For it should be noted, of course, that the objections which I have brought against the cooked vegetarian diet do not apply at all to the raw-food diet, which is entirely a different matter. If one lives upon nuts, whole grains boiled or shredded, salad vegetables and fruits, he does not get an excess of either starch or sugar, but a perfectly balanced dietary, every article of which is rich in natural salts—in which the starchy foods, and especially the prepared cereals, are fatally deficient. Such a diet can be followed by any person in normal health, who is leading a physically active life. I have known a number of people, old and young, to start out upon this way of life without any preliminaries, and they have noted a great gain in health and efficiency, and have had no trouble of any sort. This diet is as cheap as the bean and white flour and rice diet of the ordinary "vegetarian," and it is, by all odds, the simplest and most convenient diet in the world.

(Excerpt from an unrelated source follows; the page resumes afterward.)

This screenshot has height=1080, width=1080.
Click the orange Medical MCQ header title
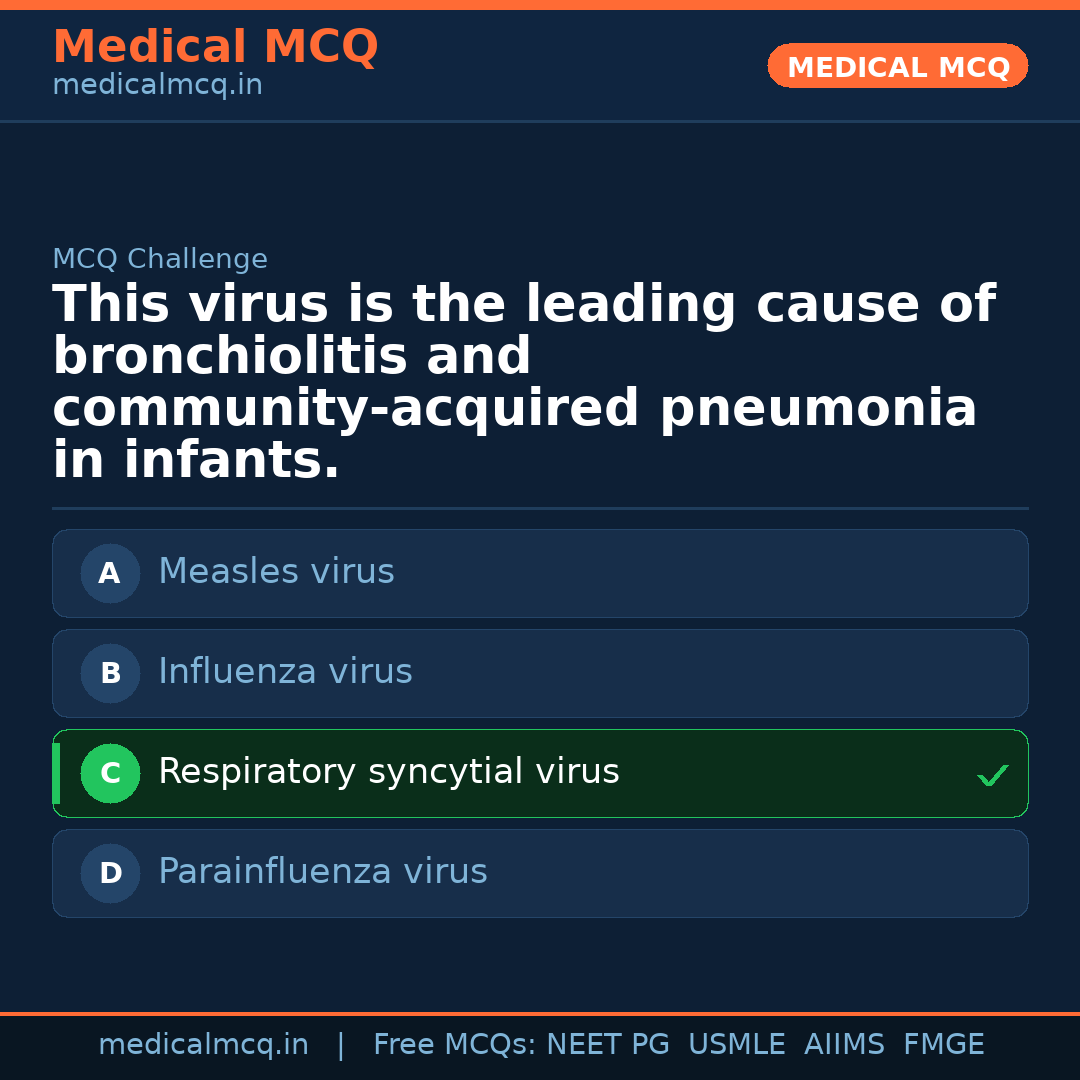coord(215,47)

I have been accustomed all my life to think of meat as a very "heavy" article of food, an article of food suited for men doing hard physical labor; it is a curious fact that the view I am setting forth here is precisely the opposite. So long as I am doing hard physical labor, whether it is walking ten miles a day, or playing tennis, or building a house, I get along perfectly upon the raw food; but when I settle down for long periods of thinking and writing—often sitting for six hours without moving from one position—I find that I need something else, and nothing has answered that purpose quite so well as beef-steak. It appears to be, so far as I am concerned, the most easily digested and most easily assimilated of foods. And because the work that I am doing seems to me to be important, I am willing to make the sacrifice of money and time and trouble which it necessitates. My diet at such times will consist of beef or chicken, shredded wheat biscuit, and a little fruit. If any one is disposed to follow my example and make this experiment, I beg to call his attention especially to the fact that I name these three kinds of food, and none others; and that I mean these three kinds and none others. The main trouble with advising anybody to eat meat is that he proceeds to eat it in the everyday world, where it means not the eating of broiled lean beef, but also of bacon and eggs, and of bread and butter, and of potatoes with cream gravy, and of rice pudding and crackers and cheese and coffee. Please do not proceed to eat these things and then hold meat-eating responsible for the consequences.

I do not for a moment wish to give the impression that I believe that meat-eating is necessary to a normally active person, or that humanity will always continue to eat meat. No invention of science can ever make meat as cheap a food as nuts and fruit, and nothing can ever make it as beautiful or attractive a food, nor as clean a food, nor as easily prepared a food. I believe that children can be brought up without knowing the taste of meat, and can be trained to lead normal and active lives from the very beginning, and can live on the raw-food diet and thrive. What I am discussing here are my own experiences, and I do not regard myself as a normal specimen of humanity, because I work a great deal harder than anybody has a right to work. I do that because there are so many idle and useless people in the world at present—and some have to make martyrs of themselves, until conditions of injustice and cruelty have been done away with.